本当に桜が嫌がるようなことはしないし、今こうして無理矢理にみえるのも、きっと想いがばれているのだろう。

気絶していて覚えていないことが腹立たしい。かっこよく助けてくれたに違いないのに。そんなことを思う自分は、きっともう政宗に心を持っていかれている。

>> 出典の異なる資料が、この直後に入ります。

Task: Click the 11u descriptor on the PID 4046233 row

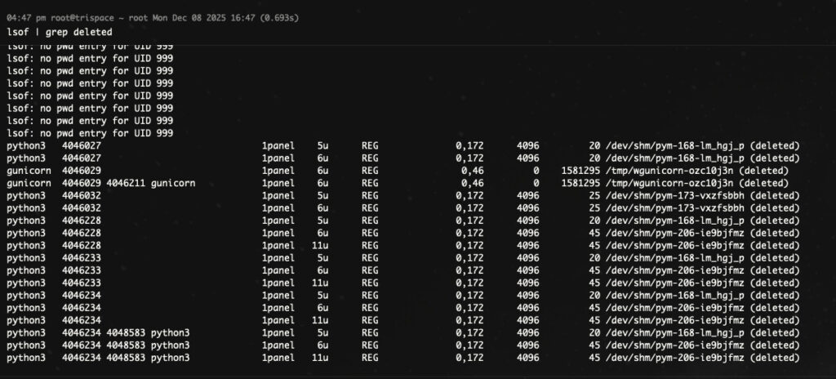Action: click(x=325, y=283)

それに、政宗の横にいれば、きっとこの先も笑っていられる。



「桜…」



見つめ合ったまま黙っている桜を、ぎゅっと腕の中に抱きしめる政宗。その声は、少しだけ不安げだ。いつも余裕たっぷりなのに、可愛いと思ってしまう。



「…お前が好きって言うまで、放さねえ」

「うん……好き」



一瞬の間があって、政宗ががばりと体を離した。ぽかんとした顔をして、桜を見返す。



「…は」

「だから…政宗が、好き…」



勇気を振り絞り二回目の告白をして、それで限界だった。桜は、熱が集まりすぎた顔を両手で隠すように覆うと、今度こそ俯いた。



「桜」



政宗に手首をつかまれ、顔から引きはがされそうになるのを、いやいやと首を振って意思表示する。



「桜…顔、見せろ」

「や…」



両手を引き寄せられて、桜の赤い顔が政宗の前に露わになった。熱のこもった瞳で桜を見つめる政宗の顔も、うっすらと、赤い。